Наступила тишина, которую Кугер прервал после доброй минуты.
— Как его звали?
— Не знаю. Был вне себя. Рвал эти цветы, вопил на него и угрожал его застрелить. Бил горшки…
— Сколько там было этих цветов?
— Не помню. Может четыре, может, пять. Со мной происходило что-то странное. Я не могу этого описать. Я вышел из бункера.
— Сам? Один? В такой огонь?
— Да, сам. Мне было нехорошо. Я плакал. Из носа текло. Я чихал и кашлял, на легких словно легла какая-то тяжесть. Я хотел дойти до монастыря, что находился рядом.
— Хей, — Борович глянул на Васяка, — он описывает проявления тяжелой аллергии.
— А что такое аллергия?
— У меня тоже иногда бывают такие заявления, — вмешался Мищук.

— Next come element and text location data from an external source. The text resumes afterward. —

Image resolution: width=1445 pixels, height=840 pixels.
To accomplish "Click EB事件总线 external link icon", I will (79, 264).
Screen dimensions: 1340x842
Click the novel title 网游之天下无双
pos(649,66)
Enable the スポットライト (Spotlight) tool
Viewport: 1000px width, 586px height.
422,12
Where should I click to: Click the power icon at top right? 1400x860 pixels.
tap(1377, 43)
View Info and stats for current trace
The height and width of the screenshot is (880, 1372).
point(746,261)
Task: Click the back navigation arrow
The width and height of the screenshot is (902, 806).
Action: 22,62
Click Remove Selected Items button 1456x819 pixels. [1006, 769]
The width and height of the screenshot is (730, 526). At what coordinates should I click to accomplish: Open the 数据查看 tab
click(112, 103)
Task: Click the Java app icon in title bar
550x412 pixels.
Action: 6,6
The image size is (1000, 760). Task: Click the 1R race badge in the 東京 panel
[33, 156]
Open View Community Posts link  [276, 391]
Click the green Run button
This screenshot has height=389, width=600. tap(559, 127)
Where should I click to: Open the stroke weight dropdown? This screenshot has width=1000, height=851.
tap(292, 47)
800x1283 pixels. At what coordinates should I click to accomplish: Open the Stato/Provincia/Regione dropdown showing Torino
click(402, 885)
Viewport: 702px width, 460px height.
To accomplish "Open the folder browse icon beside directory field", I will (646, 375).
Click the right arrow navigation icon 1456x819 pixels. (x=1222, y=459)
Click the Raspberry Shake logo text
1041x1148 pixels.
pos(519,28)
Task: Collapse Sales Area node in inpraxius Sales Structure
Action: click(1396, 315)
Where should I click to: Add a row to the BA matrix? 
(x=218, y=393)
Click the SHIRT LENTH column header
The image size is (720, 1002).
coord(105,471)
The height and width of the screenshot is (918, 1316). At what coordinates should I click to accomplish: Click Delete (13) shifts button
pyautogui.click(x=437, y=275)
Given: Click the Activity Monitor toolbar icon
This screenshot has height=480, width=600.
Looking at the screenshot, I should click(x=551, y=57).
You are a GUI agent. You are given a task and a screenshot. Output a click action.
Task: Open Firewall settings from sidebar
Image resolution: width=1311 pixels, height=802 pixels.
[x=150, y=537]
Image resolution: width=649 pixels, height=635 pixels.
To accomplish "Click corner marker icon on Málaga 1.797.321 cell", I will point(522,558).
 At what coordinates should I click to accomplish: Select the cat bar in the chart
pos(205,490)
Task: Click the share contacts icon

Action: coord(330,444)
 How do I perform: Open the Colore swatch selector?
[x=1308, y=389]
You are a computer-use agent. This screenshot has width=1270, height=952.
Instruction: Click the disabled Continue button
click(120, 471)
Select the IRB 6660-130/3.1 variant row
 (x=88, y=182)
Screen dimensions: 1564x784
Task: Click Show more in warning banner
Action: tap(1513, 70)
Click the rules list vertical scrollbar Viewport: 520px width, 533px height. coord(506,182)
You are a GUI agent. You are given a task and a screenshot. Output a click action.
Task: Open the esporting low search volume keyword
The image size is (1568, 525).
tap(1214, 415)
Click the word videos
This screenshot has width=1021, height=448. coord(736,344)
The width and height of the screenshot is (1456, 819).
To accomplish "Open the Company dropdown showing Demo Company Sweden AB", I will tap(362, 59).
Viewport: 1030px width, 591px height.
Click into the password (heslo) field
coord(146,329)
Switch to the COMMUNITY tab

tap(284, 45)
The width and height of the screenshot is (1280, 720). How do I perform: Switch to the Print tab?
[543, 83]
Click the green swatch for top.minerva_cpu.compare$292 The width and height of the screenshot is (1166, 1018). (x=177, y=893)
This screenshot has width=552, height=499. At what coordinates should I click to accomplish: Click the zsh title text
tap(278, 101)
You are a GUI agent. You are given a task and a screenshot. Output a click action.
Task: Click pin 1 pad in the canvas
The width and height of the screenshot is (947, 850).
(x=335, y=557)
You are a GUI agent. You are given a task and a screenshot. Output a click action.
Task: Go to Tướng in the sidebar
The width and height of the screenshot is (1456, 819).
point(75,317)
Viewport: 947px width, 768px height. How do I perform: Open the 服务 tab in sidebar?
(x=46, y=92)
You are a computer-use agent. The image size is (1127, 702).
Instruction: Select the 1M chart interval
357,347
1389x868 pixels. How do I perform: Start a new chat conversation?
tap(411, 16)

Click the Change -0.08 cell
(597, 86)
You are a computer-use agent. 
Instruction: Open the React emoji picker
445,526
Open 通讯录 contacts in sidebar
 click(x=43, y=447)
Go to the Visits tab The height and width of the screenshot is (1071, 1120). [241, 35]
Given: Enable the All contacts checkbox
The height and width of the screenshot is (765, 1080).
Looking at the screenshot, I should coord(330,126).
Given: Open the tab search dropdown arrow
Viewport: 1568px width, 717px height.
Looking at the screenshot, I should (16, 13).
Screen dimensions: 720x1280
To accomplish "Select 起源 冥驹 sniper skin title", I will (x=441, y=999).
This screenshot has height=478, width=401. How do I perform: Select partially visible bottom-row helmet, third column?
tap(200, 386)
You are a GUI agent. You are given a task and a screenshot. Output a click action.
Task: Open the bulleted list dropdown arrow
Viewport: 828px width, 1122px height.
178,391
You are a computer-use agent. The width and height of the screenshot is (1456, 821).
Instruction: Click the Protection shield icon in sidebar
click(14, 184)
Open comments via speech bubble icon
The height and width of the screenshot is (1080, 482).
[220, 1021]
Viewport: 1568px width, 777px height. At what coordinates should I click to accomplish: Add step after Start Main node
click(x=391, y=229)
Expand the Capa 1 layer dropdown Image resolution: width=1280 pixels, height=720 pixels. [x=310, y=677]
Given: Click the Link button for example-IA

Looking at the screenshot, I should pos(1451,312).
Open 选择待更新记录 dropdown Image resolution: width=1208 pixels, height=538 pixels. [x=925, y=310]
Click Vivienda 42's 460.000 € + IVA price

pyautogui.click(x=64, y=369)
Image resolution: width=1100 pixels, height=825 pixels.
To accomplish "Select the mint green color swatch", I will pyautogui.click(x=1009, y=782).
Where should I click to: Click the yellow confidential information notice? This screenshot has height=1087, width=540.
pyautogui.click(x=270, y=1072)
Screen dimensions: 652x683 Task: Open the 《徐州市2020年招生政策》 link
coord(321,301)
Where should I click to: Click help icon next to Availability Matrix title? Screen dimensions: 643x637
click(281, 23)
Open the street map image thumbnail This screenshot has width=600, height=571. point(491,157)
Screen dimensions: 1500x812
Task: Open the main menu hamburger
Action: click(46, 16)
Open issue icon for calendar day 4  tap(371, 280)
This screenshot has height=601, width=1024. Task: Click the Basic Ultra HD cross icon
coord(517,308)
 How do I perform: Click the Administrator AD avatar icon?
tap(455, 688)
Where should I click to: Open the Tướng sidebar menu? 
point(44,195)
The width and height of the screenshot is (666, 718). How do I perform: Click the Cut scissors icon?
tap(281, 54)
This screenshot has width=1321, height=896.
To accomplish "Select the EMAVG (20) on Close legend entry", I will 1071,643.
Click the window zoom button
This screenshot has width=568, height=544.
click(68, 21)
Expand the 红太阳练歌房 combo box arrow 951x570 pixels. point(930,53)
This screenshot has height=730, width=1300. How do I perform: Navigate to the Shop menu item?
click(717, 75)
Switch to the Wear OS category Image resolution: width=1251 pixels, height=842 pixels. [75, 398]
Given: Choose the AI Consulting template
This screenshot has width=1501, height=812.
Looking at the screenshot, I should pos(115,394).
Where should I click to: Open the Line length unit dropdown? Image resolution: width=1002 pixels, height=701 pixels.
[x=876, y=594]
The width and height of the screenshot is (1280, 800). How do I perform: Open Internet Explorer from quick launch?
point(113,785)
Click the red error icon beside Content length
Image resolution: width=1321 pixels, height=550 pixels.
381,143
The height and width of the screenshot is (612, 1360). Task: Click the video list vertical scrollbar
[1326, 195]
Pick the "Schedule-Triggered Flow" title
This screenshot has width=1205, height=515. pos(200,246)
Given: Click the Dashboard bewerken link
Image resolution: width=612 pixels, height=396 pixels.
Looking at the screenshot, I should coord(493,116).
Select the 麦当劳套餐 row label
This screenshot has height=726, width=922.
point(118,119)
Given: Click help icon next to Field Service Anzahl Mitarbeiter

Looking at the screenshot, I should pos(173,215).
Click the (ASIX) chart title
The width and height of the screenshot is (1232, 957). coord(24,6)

— Проявления, — поправил его Борович. — У вас план города имеется?
— Имеется. Только некомпетентный, потому что еще не все польские названия ввели.
— Некомплектный, неполный, — снова поправил его Борович. Он склонился над вынутой из ящика картой. — Куда он шел? Спроси, — обратился он к Кугеру.
Гестаповец ответил сам:
— Первая, самая короткая улочка была полностью завалена, так что я прошел метров двадцать дальше и…
— Мы на месте! — воскликнул Борович. — Я уже знаю!
Мищук с Васяком удивленно глядели на него.
— Что ты знаешь?
— Он пошел по улице Ножовничей, поскольку не мог форсировать улицы Еловой, свернул на площадь Нанкера, идя по улице Лацярской. Потом вошел на территорию монастыря, с кем-то поговорил и вышел во дворик, усаженный цветами.[58] Следите за временами года. Сначала была зима, а теперь — май.
Васяк стал фертом.
— Aaa! — Вот это он понял прекрасно и кивнул головой, находясь под впечатлением умений довоенного полицейского. — Выходит, врет, сукин сын?
— Нет, у него провалы в памяти.
— А откуда ты можешь знать, куда он шел? — спросил Мищук.
— Потому что читаю ваши акты. И очень тщательно. — Борович обратился к Кугеру. — Спроси, как он попал в монастырь.
— Через Альбузерштрассе.
— То есть, шел по Лацярской. Он шел с заряженным пистолетом, — говорил Борович по-польски. — Трясся.
— Я шел со снятым с предохранителя пистолетом. Весь трясся от ужаса.
— А что вас так пугало? — спросил Кугер. — Если не считать обстрела советской артиллерии.
— То, что найду решение.
— Не понял?
— Не знаю. Не могу объяснить. Мне казалось, что вот сейчас встречу кого-нибудь, кто укажет мне дальнейшую дорогу в жизни.
— И встретили?
— Да.
— Кто это был?
— Его звали Альберт Грюневальд.
— Как?! — Кугер чуть не свалился со стула. — Боже мой! Боже мой!